Les avocats de la poursuite ont aussi mis en lumière les problèmes rencontrés par les fans souhaitant acheter des billets pour la tournée Eras de Taylor Swift en 2022, alors qu’un grand nombre fans s’étaient vu refuser l’accès à la billetterie.
Selon Dahlquist, ces problèmes seraient dus au prétendu monopole de Live Nation, qui, faute de concurrence majeure, ne se souciait pas suffisamment du niveau technologique nécessaire au bon fonctionnement du site. “Leur technologie tient avec du duct tape“, a-t-il déclaré.
De son côté, Live Nation se défend d’être un monopole et explique être dans un marché très compétitif. David Marriott, avocat de Live Nation, a déclaré que Ticketmaster perçoit environ 5% du prix des billets en commission. Précisant que l’entreprise n’est pas en situation de monopole et fait face à une concurrence féroce.
“Chaque client que nous obtenons est le fruit d’une bataille acharnée sur un marché concurrentiel”, a-t-il ajouté.
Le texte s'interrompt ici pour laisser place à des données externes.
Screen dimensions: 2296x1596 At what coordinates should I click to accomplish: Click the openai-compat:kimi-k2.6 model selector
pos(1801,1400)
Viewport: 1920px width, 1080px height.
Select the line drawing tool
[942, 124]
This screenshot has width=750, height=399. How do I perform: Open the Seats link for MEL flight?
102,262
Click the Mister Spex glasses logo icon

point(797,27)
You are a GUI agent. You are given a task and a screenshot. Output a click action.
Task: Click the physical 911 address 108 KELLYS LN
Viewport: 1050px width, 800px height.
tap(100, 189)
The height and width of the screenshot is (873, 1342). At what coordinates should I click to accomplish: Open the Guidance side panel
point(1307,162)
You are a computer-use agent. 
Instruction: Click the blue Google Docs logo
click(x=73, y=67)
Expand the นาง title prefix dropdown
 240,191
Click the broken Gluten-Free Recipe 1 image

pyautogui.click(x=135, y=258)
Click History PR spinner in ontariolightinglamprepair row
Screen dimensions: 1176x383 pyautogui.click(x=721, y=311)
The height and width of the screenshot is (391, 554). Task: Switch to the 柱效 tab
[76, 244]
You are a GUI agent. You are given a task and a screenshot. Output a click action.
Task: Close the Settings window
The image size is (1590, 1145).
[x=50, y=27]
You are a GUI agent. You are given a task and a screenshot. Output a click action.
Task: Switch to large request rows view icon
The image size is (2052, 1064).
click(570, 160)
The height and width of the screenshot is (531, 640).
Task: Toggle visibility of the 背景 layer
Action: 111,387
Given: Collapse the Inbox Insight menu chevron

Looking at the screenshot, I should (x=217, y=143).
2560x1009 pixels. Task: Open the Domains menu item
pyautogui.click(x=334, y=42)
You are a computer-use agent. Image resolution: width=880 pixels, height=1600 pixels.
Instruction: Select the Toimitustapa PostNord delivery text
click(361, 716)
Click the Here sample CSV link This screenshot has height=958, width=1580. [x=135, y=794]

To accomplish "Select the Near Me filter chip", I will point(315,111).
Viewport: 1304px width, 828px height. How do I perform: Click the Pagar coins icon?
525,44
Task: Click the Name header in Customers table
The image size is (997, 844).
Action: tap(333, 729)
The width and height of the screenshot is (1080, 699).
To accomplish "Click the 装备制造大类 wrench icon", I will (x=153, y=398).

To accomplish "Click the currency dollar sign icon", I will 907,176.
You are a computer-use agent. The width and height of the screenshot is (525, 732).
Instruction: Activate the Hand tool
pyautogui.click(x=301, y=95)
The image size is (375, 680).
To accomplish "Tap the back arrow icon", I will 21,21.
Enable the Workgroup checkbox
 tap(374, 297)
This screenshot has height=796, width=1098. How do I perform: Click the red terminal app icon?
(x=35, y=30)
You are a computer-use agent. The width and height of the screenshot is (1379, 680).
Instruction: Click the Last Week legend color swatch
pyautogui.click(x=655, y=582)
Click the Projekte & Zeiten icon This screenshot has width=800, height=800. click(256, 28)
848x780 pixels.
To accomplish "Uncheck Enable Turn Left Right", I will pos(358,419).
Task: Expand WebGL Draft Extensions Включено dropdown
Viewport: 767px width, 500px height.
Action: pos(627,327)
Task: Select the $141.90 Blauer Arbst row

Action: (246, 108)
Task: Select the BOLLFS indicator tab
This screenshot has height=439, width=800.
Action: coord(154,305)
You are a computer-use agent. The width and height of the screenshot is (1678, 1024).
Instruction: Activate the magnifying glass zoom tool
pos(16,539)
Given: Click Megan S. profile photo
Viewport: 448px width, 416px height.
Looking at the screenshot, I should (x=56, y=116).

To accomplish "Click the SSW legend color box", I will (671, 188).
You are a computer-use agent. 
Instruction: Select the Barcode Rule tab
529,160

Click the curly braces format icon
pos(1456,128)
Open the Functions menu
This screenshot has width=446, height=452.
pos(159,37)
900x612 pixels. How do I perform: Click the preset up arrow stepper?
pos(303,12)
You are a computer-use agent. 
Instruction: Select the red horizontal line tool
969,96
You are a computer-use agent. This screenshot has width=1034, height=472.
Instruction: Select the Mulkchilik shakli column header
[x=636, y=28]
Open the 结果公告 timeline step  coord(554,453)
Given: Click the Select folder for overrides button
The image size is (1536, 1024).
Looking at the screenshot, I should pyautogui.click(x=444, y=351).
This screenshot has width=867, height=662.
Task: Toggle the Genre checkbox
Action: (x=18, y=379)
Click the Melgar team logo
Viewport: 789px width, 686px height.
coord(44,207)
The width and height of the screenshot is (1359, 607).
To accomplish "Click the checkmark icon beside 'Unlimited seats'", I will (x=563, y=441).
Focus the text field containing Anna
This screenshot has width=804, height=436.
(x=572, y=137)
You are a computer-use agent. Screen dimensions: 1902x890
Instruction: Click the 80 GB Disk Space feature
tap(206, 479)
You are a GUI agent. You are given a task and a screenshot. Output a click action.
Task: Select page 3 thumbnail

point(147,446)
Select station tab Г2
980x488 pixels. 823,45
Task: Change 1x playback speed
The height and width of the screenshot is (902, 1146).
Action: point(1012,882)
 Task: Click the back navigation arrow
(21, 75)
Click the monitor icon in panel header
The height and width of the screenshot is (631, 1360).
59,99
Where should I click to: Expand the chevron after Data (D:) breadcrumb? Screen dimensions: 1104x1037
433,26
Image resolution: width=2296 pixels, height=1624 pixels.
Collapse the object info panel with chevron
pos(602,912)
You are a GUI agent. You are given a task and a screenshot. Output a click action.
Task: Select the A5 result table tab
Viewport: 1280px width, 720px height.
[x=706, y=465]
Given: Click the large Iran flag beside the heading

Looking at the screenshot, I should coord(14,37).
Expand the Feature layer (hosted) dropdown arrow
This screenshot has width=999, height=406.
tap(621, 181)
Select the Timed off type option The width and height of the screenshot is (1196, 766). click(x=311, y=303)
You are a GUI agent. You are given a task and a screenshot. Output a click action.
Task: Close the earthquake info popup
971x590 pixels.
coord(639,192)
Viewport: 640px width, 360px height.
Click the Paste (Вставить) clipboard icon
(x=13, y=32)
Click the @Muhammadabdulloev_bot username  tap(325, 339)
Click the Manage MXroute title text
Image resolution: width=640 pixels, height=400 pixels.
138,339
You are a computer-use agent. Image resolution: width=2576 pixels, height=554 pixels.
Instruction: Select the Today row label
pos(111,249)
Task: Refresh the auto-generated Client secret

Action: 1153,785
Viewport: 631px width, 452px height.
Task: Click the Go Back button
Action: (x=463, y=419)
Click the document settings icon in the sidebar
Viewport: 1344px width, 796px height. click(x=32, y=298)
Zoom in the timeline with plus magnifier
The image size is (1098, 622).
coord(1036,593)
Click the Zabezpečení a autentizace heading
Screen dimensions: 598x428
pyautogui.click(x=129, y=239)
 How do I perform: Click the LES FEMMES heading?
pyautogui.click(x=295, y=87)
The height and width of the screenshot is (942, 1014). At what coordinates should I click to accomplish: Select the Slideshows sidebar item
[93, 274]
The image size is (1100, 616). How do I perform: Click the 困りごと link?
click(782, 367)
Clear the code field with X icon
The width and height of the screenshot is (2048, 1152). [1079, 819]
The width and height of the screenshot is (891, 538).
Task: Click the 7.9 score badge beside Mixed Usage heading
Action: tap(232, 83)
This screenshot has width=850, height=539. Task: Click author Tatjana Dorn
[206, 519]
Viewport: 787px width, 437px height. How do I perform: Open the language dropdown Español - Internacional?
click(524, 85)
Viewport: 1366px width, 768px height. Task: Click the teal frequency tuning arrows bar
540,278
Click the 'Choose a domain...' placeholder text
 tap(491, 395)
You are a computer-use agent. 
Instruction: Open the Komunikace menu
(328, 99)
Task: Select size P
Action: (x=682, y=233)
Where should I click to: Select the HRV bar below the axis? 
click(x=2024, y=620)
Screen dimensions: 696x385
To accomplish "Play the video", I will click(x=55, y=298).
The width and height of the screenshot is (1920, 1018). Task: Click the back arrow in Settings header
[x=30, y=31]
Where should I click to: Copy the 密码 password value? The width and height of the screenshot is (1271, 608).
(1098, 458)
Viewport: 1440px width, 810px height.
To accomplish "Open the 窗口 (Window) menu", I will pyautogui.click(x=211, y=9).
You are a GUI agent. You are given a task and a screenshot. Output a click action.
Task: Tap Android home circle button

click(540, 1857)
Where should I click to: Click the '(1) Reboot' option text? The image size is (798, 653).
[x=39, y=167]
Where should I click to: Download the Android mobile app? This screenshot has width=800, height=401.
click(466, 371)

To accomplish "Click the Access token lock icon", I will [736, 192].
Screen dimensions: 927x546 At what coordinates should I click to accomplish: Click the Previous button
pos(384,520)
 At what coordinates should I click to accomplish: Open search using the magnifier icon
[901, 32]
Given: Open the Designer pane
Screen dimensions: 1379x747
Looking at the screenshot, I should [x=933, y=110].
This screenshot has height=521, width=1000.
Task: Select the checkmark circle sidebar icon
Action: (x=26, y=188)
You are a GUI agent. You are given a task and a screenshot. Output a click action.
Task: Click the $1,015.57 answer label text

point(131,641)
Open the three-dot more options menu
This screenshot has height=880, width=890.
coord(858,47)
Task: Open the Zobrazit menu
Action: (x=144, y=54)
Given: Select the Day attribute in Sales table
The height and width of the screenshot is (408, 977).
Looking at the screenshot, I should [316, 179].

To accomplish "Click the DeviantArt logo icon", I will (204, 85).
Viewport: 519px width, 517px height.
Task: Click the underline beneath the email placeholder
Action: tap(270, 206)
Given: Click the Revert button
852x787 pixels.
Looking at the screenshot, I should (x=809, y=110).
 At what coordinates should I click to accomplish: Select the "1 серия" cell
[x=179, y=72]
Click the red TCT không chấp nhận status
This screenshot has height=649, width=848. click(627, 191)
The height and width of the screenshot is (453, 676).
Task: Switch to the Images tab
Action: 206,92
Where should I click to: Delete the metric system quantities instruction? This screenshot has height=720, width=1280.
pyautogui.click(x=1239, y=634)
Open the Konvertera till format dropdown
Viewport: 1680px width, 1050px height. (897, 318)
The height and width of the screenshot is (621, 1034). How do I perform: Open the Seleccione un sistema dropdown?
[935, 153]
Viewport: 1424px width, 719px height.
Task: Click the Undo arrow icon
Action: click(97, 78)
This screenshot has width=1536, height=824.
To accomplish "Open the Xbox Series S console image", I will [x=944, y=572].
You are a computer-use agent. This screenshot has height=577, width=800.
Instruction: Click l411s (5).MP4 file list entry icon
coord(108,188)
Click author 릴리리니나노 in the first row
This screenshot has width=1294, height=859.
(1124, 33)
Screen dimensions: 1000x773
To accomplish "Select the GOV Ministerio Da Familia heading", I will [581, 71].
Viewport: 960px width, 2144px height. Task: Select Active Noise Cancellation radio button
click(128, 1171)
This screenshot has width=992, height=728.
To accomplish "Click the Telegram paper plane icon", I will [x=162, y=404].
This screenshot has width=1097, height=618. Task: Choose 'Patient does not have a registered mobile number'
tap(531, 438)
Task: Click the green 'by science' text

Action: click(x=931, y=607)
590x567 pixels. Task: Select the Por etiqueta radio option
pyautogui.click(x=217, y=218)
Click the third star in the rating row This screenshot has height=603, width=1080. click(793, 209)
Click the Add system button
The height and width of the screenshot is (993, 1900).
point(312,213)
Le procès se poursuit cette semaine, et plusieurs témoins d’importances sont attendus. Kid Rock et Ben Lovett de Mumford & Sons devraient témoigner, ainsi que des dirigeants de sociétés de billetterie concurrentes, et de salles de spectacle. Évidemment, de nombreux dirigeants de Live Naton et Ticketmaster sont également attendus, incluant le PDG de Live Nation, Michael Rapino.
Le procès pourrait mener au démantèlement de Live Nation et de Ticketmaster aux États-Unis, ou au versement d’indemnités aux acheteurs de billets américains. Ironiquement, c’est le gouvernement américain qui avait lui-même autorisé la fusion des deux entités en 2010.
Il sera intéressant de suivre le déroulement de ce procès alors que son dénouement pourrait avoir des impactés directs sur les fans de musique canadiens.
Si le gouvernement américain gagne le procès, les changements apportés aux États-Unis pourraient fort probablement s’appliquer par la bande aux opérations canadiennes des deux sociétés.
Par exemple, les artistes n’organiseront pas deux tournées distinctes (États-Unis et Canada), mais considéreront fort probablement le continent nord-américain comme un tout, géré sur la même plateforme de billetterie et par les mêmes promoteurs. Comme c’est déjà la cas actuellement.
*
Pendant ce temps, il y a déjà les passes du Festival d’été de Québec 2026 sur des sites de revente.